Links: Albedo, Alchemie, Alchemie, Phasen der Aufstieg, Coniunctio, Fliegen, Lapis, Logos-Prinzip, Luft, Opus magnum Rubedo, Selbst, Stein, Vogel

Definition: Die Sublimatio ist eine alchemistische Operation, bei der ein fester Stoff durch Erhitzen in einen gasförmigen Zustand übergeht, im Gefäß aufsteigt und sich wieder zu einer Flüssigkeit oder einem Pulver verfestigen kann.

Information: In der Alchemie glaubte man damit den Geist bzw. die Seele eines Stoffes isoliert zu haben, den schwarzen Rückstand des Stoffes bezeichnete man als caput mortuum (Totenkopf, Nigredo). Während der Trennung (Separatio) des Geistes bzw. der Seele vom Körper werden diese gereinigt und einer erneuten Coniunctio zugeführt. Oft wird das Sublimat als Vogel dargestellt.

Interpretation: Psychologisch beinhaltet die Sublimatio die Fähigkeit, einen höheren, geistigen Standpunkt einzunehmen und etwas zu überblicken (vgl. Edinger S. 150f). Dem entsprechen Bilder einer Aufwärtsbewegung wie Schweben, Fliegen, Turm, Kreuz oder Leiter, und mythologische und religiöse Motive wie der Aufstieg des Herakles in den Olymp, der feurige Wagen von Elias, das christliche Himmelfahrtsmotiv, der Aufstieg der Seele in der Gnosis nach dem Fall und ihre Läuterung, die Osirisleiter, die Jakobsleiter oder die Erhöhung Christi durch den Kreuzestod.

Die negative Seite der Sublimatio ist Abgehobenheit und Dissoziation, mythologisch der Turmbau zu Babel.

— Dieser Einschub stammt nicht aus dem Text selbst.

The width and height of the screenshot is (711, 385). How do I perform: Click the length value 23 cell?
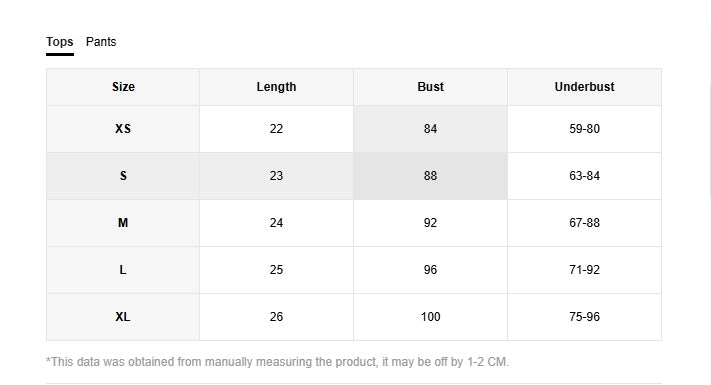tap(276, 176)
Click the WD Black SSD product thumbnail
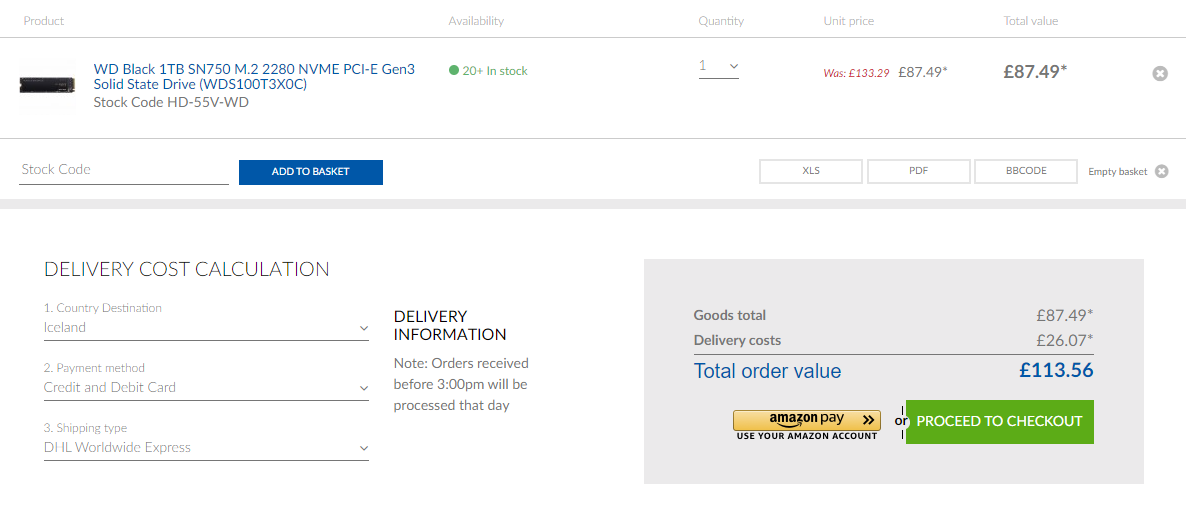This screenshot has width=1186, height=510. click(x=47, y=84)
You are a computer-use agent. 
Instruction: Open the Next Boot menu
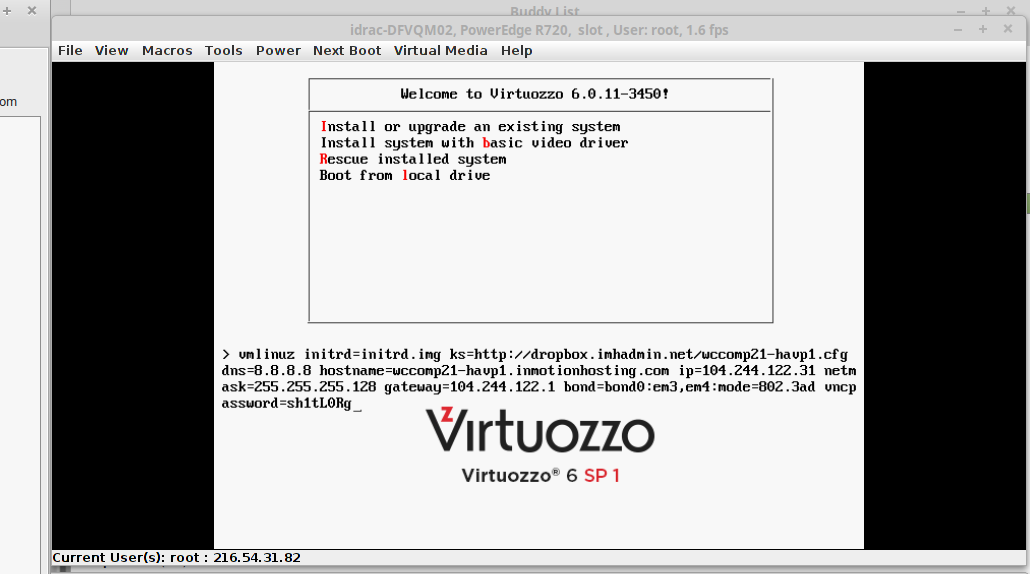[347, 51]
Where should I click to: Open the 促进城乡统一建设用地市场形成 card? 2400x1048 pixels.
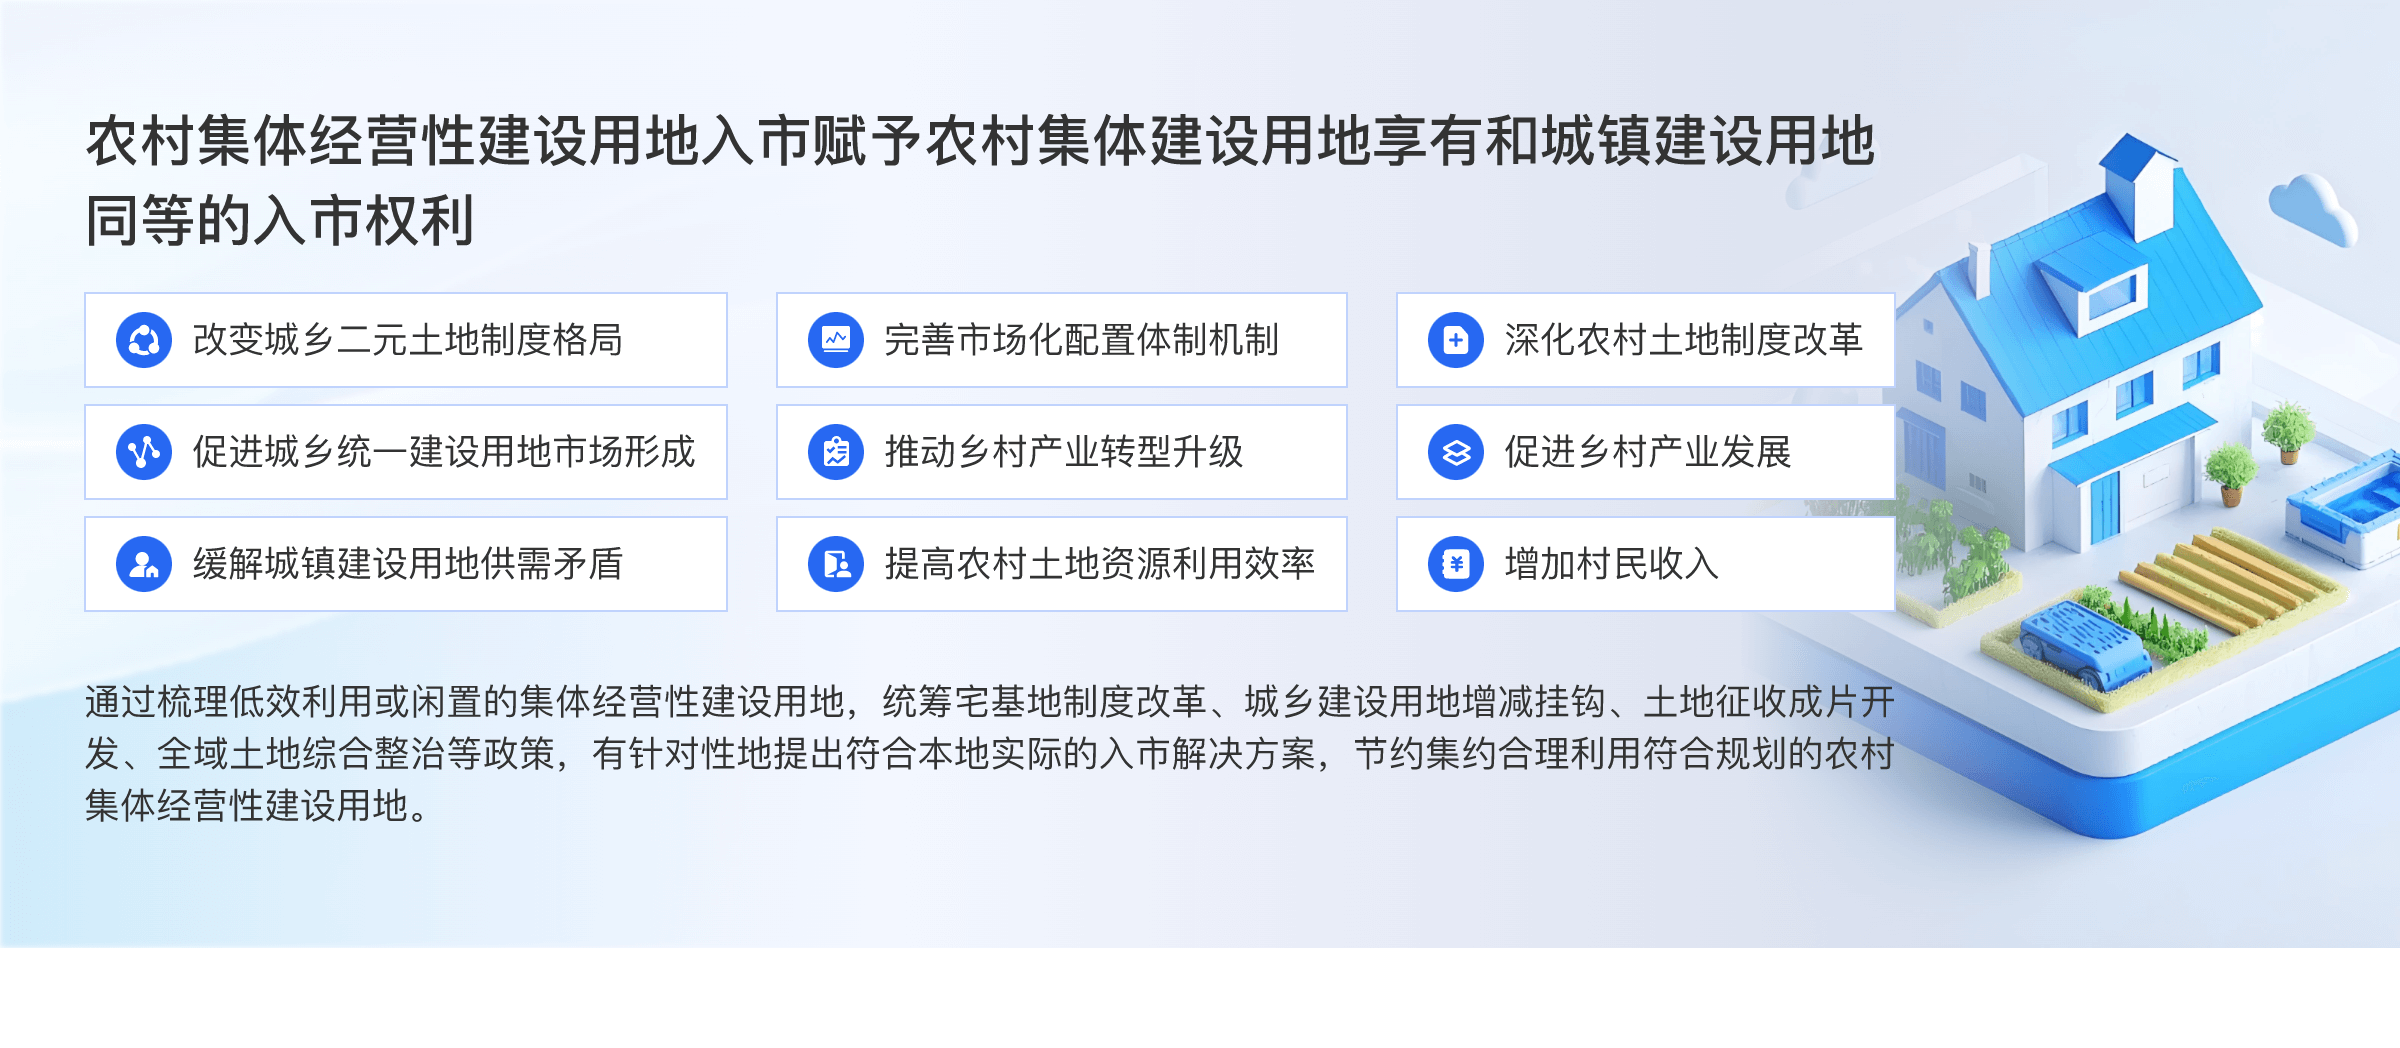pyautogui.click(x=406, y=452)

Binswanger hat Verstiegenheit und Volatilität als anthropologische Kategorie bei manisch Kranken beschrieben. Das Gegenmittel für die Sublimatio ist die Coagulatio als Erdung und Bodenhaftung. „Sublimiere den Körper und koaguliere den Geist“ (Edinger, S. 178), so lautet ein Motto der Alchemie.

C. G. Jung sieht in der alchemistischen Sublimatio ungefähr das Gegenteil von dem, was Freud als Sublimierung versteht. Freud habe daraus eine triebhaft gesteuerte Ersatzhandlung, eine Notoperation des Ich gemacht, ohne wirkliche Einsicht in die geistige Dimension solcher seelischen Wandlungsprozesse zu besitzen.